*** Data to examine Section Begins ***
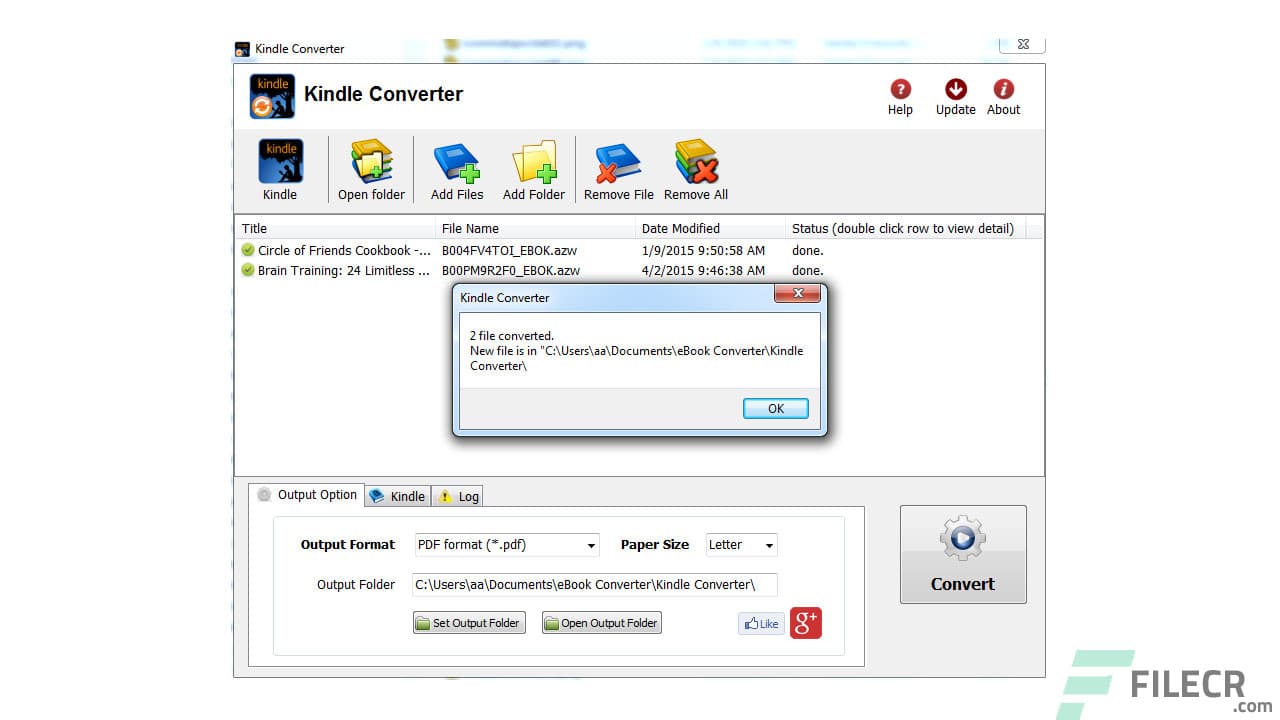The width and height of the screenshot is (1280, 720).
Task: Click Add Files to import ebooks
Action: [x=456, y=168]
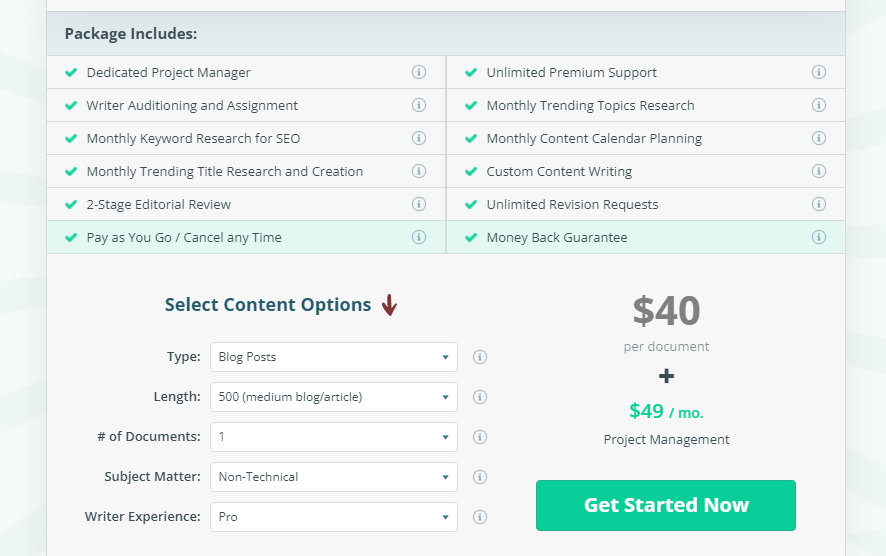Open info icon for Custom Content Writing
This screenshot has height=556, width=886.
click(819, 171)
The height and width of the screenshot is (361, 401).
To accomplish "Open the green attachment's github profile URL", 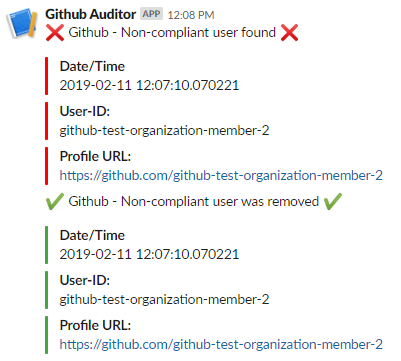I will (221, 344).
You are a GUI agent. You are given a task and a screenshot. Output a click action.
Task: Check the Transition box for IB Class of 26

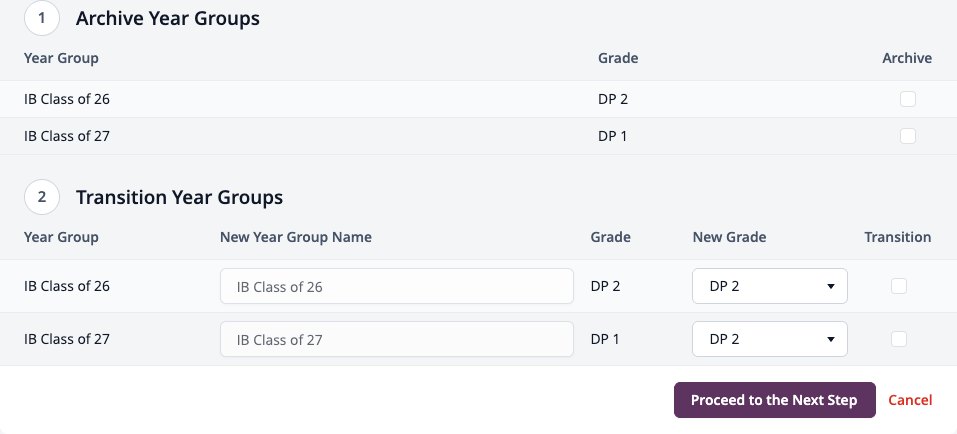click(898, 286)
*** Data to examine Section Ends ***
*** Data to examine Section Begins ***
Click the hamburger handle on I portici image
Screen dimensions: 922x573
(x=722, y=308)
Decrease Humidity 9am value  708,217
*** Data to examine Section Ends ***
*** Data to examine Section Begins ***
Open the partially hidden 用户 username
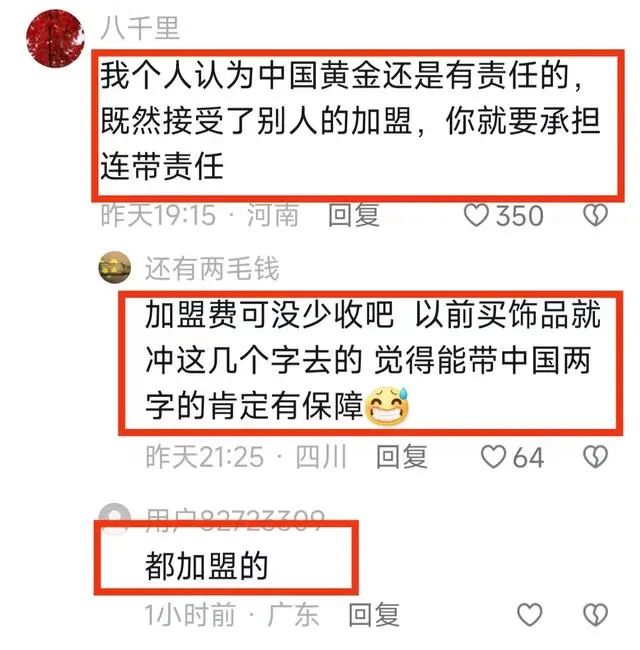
*** Data to examine Section Ends ***
Required action
Given the records above, reproduce precisely and only the lines between the line holding "Screen dimensions: 922x573" and the line holding "Decrease Humidity 9am", inclusive.

Written solution
Screen dimensions: 922x573
(x=722, y=308)
Decrease Humidity 9am value  708,217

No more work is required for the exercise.